● **EXERCISE AIM**
Please copy all of the entries below line for line, without changing anything.

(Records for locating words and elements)

::::::::::

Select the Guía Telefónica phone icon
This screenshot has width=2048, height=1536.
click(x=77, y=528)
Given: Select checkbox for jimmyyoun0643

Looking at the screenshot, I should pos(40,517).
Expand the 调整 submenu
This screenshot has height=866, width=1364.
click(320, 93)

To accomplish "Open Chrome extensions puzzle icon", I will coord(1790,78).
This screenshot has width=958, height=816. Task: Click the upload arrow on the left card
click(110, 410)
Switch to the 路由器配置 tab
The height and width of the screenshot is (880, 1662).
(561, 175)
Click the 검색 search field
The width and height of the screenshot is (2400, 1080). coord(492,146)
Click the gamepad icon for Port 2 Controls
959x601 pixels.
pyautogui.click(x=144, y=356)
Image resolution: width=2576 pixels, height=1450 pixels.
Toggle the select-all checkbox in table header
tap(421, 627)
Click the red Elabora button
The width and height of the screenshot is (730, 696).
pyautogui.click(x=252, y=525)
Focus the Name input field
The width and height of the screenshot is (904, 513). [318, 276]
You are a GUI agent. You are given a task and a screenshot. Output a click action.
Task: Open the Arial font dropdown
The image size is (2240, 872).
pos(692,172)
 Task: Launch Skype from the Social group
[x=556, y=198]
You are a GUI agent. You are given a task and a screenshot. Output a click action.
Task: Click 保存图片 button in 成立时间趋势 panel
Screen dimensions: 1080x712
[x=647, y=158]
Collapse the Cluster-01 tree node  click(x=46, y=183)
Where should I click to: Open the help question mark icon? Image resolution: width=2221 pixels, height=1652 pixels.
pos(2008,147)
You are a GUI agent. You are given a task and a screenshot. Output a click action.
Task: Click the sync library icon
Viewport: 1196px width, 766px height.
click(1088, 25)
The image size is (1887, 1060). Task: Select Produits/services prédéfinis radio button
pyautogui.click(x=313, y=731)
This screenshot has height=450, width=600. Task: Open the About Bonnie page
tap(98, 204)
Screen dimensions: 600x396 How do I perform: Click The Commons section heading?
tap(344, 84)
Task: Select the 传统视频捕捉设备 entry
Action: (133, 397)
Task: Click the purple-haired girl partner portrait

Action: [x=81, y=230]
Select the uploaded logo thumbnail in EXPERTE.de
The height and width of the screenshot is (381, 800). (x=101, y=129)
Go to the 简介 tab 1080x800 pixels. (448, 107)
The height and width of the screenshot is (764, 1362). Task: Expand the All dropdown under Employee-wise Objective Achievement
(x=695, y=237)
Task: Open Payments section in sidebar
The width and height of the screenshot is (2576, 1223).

::::::::::

● **EXERCISE ANSWER**
Select the Guía Telefónica phone icon
This screenshot has width=2048, height=1536.
click(x=77, y=528)
Given: Select checkbox for jimmyyoun0643

Looking at the screenshot, I should pos(40,517).
Expand the 调整 submenu
This screenshot has height=866, width=1364.
click(320, 93)

To accomplish "Open Chrome extensions puzzle icon", I will coord(1790,78).
This screenshot has width=958, height=816. Task: Click the upload arrow on the left card
click(110, 410)
Switch to the 路由器配置 tab
The height and width of the screenshot is (880, 1662).
(561, 175)
Click the 검색 search field
The width and height of the screenshot is (2400, 1080). coord(492,146)
Click the gamepad icon for Port 2 Controls
959x601 pixels.
pyautogui.click(x=144, y=356)
Image resolution: width=2576 pixels, height=1450 pixels.
Toggle the select-all checkbox in table header
tap(421, 627)
Click the red Elabora button
The width and height of the screenshot is (730, 696).
pyautogui.click(x=252, y=525)
Focus the Name input field
The width and height of the screenshot is (904, 513). [318, 276]
You are a GUI agent. You are given a task and a screenshot. Output a click action.
Task: Open the Arial font dropdown
The image size is (2240, 872).
pos(692,172)
 Task: Launch Skype from the Social group
[x=556, y=198]
You are a GUI agent. You are given a task and a screenshot. Output a click action.
Task: Click 保存图片 button in 成立时间趋势 panel
Screen dimensions: 1080x712
[x=647, y=158]
Collapse the Cluster-01 tree node  click(x=46, y=183)
Where should I click to: Open the help question mark icon? Image resolution: width=2221 pixels, height=1652 pixels.
pos(2008,147)
You are a GUI agent. You are given a task and a screenshot. Output a click action.
Task: Click the sync library icon
Viewport: 1196px width, 766px height.
click(1088, 25)
The image size is (1887, 1060). Task: Select Produits/services prédéfinis radio button
pyautogui.click(x=313, y=731)
This screenshot has height=450, width=600. Task: Open the About Bonnie page
tap(98, 204)
Screen dimensions: 600x396 How do I perform: Click The Commons section heading?
tap(344, 84)
Task: Select the 传统视频捕捉设备 entry
Action: (133, 397)
Task: Click the purple-haired girl partner portrait

Action: [x=81, y=230]
Select the uploaded logo thumbnail in EXPERTE.de
The height and width of the screenshot is (381, 800). (x=101, y=129)
Go to the 简介 tab 1080x800 pixels. (448, 107)
The height and width of the screenshot is (764, 1362). Task: Expand the All dropdown under Employee-wise Objective Achievement
(x=695, y=237)
Task: Open Payments section in sidebar
The width and height of the screenshot is (2576, 1223).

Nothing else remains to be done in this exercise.